The UI looks pretty. Not sure how well the keyboard will work for tapping out texts, but if there's a predictive error correction thing going on in there (T9 for Qwerty) it may well be usable. It seems to have some nice haptic and accelerometer-driven innovations in the UI - shame Nintendo got there first really. I don't consider "running MacOS X" to be a feature in a handset, without more info to back it up. Will 3rd parties be able (and willing) to develop apps?

Nice to see widgets making it to the home screen of a mobile device - about time :) But that said I'm sceptical about mobile device demos (like others). I've seen too many 3G concept videos to be convinced that anything I haven't grasped in my own two paws and fiddled with is any good.

Some of the features look like they'll require close co-operation with the networks to roll out - e.g. random access voicemail and conference calling. It'll be quite humiliating for the big incumbent handset vendors if Apple manage to get this integration done before they do. I note that Apple have made no announcements for who they'll be working with outside the US.

I find the idea of the iPhone "service partners" pretty laughable. Everyone knows that Yahoo will do it behind the bike sheds for jelly babies these days, and Google drops its knickers for anyone. Doing a deal to give these guys placement on your device is nothing special, I'm afraid.

It seems expensive: $500 with a 2 year contract? I'm a heavy mobile user and I'd shy away from a 2-year contract, that's bound to be a disincentive to most (and obviously the great PAYG unwashed don't get to play at all). If that $500 translates to £500 (as it often seems to) then it's going to be classic Apple: a luxury item for whatever yuppies like me are called this millenia rather than a mass-market device. And whatever it's not available for another 6 months, or the end of the year if you're into 3G (which I'm betting a lot of the target audience will be).
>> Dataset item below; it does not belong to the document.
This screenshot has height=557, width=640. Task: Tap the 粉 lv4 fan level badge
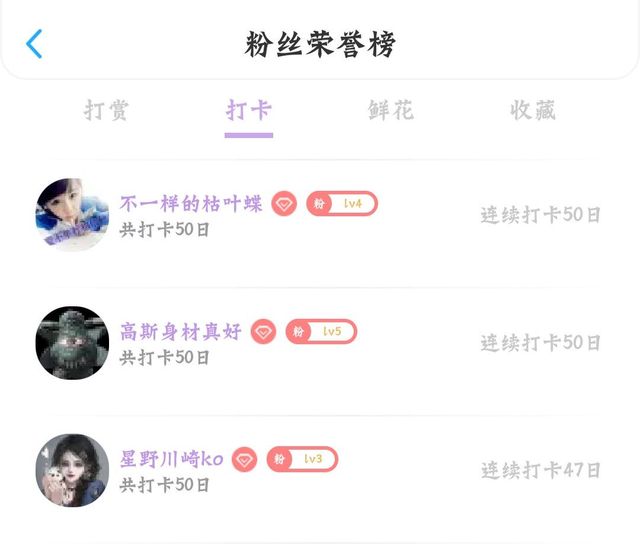[x=341, y=204]
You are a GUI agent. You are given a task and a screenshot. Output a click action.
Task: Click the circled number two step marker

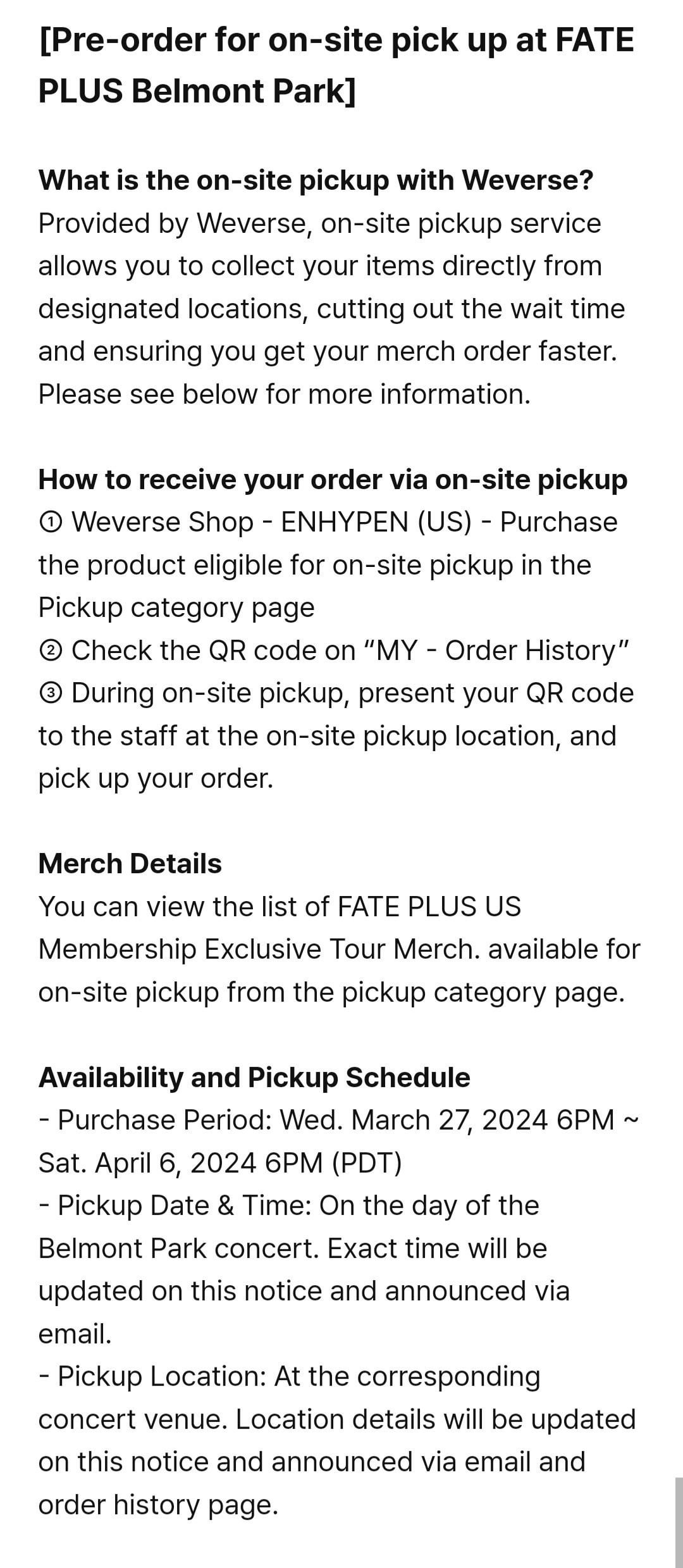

According to MobHappy Jobs wants to take 1% of the handset market - reminds me of #11 on Guy Kawasaki's list of entrepreneur lies. Disclaimer: Steve Jobs is way smarter than me, and may even know this. He dresses better too. But according to El Reg we shipped 39.5m handsets in Western Europe in Q3 2005. Extrapolating crudely, that's 916m handsets for the year (assuming no growth or decline since then). So Steve needs to ship 9.16m handsets next year to get what he wants, which seems quite aggressive to me: it's just under half the number of iPods Apple predicted sales of in 2006.

As MEX puts it "this is a product for the user who instant messages sitting in front of the TV, Googles words while they are reading magazines and shares photos like gossip". i.e. not the current European mobile market, but maybe a better fit with that in the US.

I'm with Ive: it's "not too shabby" and all that, and my now-Pavlovian responses to any product Apple releases are telling me I want one, but I don't see this as meaningfully impacting on the mass market (other than giving a slight kicking to other handset vendors). As such it's more of a decent PDA than a phone, in my book.

I don't want to say the word Newton (a lovely device which didn't really sell). Whoops.